Social workers rally support for displaced people in northern Ethiopia
A network of over 100 Ethiopians displaced by the conflict in the north of the country is supporting others to recover from trauma and access basic services.
Mebrat, 32, works as a social worker, supporting people displaced by the Tigray conflict in Mekelle, Ethiopia.
© UNHCR/Olga Sarrado Mur
The pain and trauma that Mebrat experienced when she fled her home has helped her in her current role as a social worker, making her better understand the plight and needs of the people she assists.
The 32-year-old mother of three never imagined she would become a symbol of hope, trust and strength for displaced Ethiopians who have found refuge in a health centre in Mekelle, the capital of the Tigray region.
“Some people tell me they can’t sleep at night. They have flashbacks of what they saw as they escaped,” she said. “I think they confide in me because I am friendly and I understand what they have been through.”
She was forced to flee her home ten months ago by truck, then on foot, walking for five days until her shoes wore out, hiding in villages and sleeping on the road with no food or money.
Today, she is using her pain to help others and she finds that it helps her do her job well.
“Sometimes, we just cry together.”
For the past three months, she has been working at a protection desk set up by UNHCR, the UN Refugee Agency, in the site which has become a haven for many.
“People of all ages come to ask for food, diapers, sanitary napkins, milk,” she said. “By helping them, we are ensuring that everyone gets the support they need most.”
In Northern Ethiopia, the fighting over the last 12 months has created a humanitarian crisis that has forced millions to flee their homes in search of safety. Up to 8 million people urgently need food, water and other aid. The conflict has made it increasingly difficult to reach people in need, as security conditions in some areas continue to deteriorate.

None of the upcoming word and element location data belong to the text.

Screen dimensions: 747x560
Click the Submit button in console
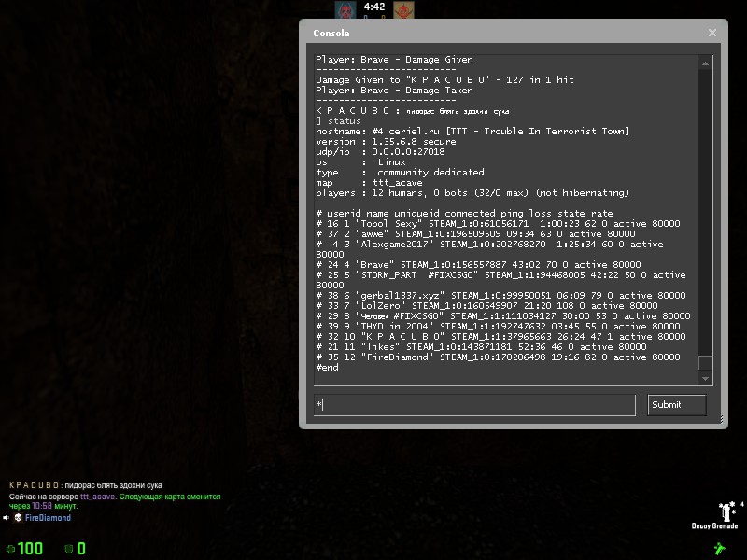[x=677, y=404]

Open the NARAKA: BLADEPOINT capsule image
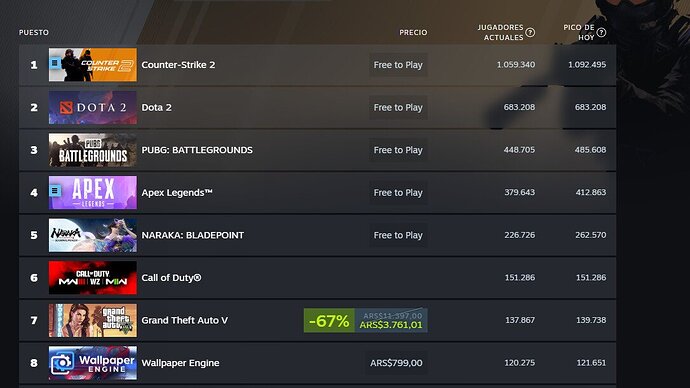coord(93,235)
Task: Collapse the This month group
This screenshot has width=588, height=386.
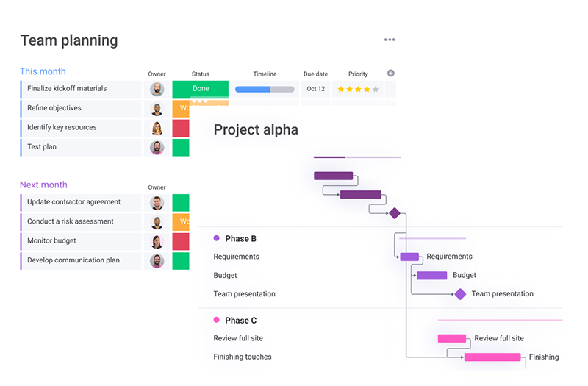Action: coord(43,71)
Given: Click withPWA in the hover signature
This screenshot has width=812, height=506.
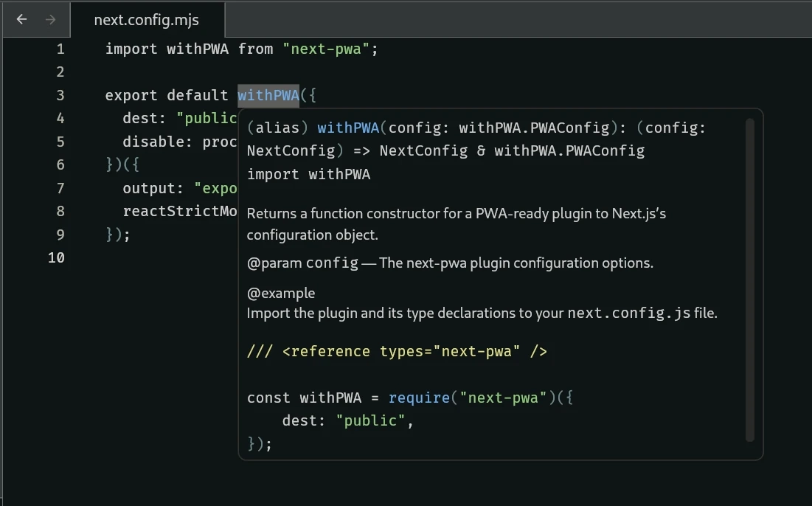Looking at the screenshot, I should point(347,128).
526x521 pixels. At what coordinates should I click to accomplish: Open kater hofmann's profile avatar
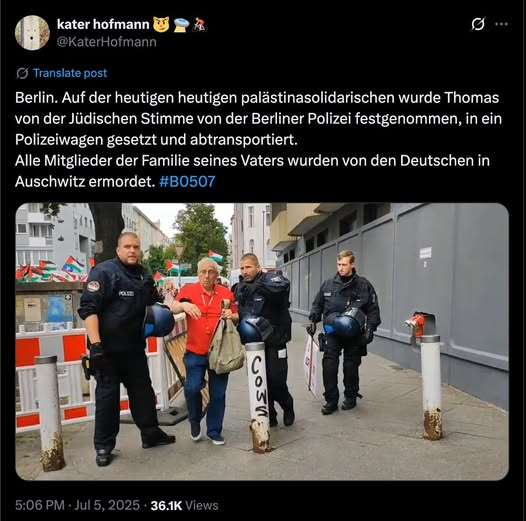[32, 33]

Mebrat receives about ten visitors daily and keeps the small room where the protection desk is housed clean and tidy.
“I advise them based on my experience. I am honest with them and I tell them they are not alone. Sometimes, we just cry together,” she said.
Her background is in business management – a profession she worked hard at for years.
“I came from a poor family so I would sell tea in the morning and study at night. But with hard work, I built a family and became a professional,” she said proudly.
“Social workers really support the physical and mental wellbeing of the displaced.”
In addition to distributing blankets, kitchen utensils and shelter materials to internally displaced people (IDPs) in the Amhara, Afar and Tigray regions in northern Ethiopia, UNHCR has set up a network of more than 50 protection desks, which are accessible to over half a million IDPs – with plans to expand to meet new displacement needs. Social workers like Mebrat serve a crucial role, linking them with service providers including humanitarian agencies.
“Social workers are very close to the community, and we value their presence as they really support the physical and mental wellbeing of the displaced,” said Seda Kuzucu, UNHCR’s Senior Emergency Coordinator.
She explained how they help improve the humanitarian response by identifying needs and gathering relevant information which is useful in referring urgent cases for assistance.
“They provide a form of psychological first aid as many people are suffering from depression and anxiety due to the trauma they underwent, and the stress of an uncertain future.”
Like Mebrat, Teklit fled his home with his wife and two-year-old son. He lost friends on the way, witnessed killings, escaped shelling, spent nights hiding in the bush and walked for days in search of safety. But in his current role, he has found new hope.
“I wanted to help solve the problems of my community. This work is also helping me sustain my family and I keep learning every day,” he adds.
His experience in sports is making a difference as he keeps people, especially the youth, engaged through football and volleyball tournaments.
“I developed skills as a sports teacher that I am now putting into practice,” he said. “I used to tell my students to live for today and not to worry about tomorrow. No matter how hard the situation is, it will pass. I believe it deeply and I try to pass that message on to my community.
Teklit has become like a big brother to some 25 unaccompanied and separated children hosted at the site.
“I help identify the best way they can be assisted but the most important thing is to keep them busy and active. We play sports, we laugh, we dance. This is what fulfils me the most,” he said
His wife is his greatest supporter.
“When I am stressed, she advises me. She is my social worker!” he said with a laugh.
“We play sports, we laugh, we dance. This is what fulfils me the most.”
Although the social workers do as much as they can, they agree that it can be frustrating to not be able to do more.
“Our work is very challenging as we don’t always have the answers,” Mebrat said. “Sometimes people just want food, which we don’t have enough of. However, we do our best to ensure that any form of humanitarian aid reaches those most in need.”
They are encouraged by the critical role they play.
“This work helps me too as I have also suffered a lot. It reminds me I am still alive and healthy and I can help my community,” adds Mebrat said.
She dreams of returning home when there is peace.
“Peace is important for all of us to recover fully. With peace, I know I can achieve anything I want and I will have a brighter future.”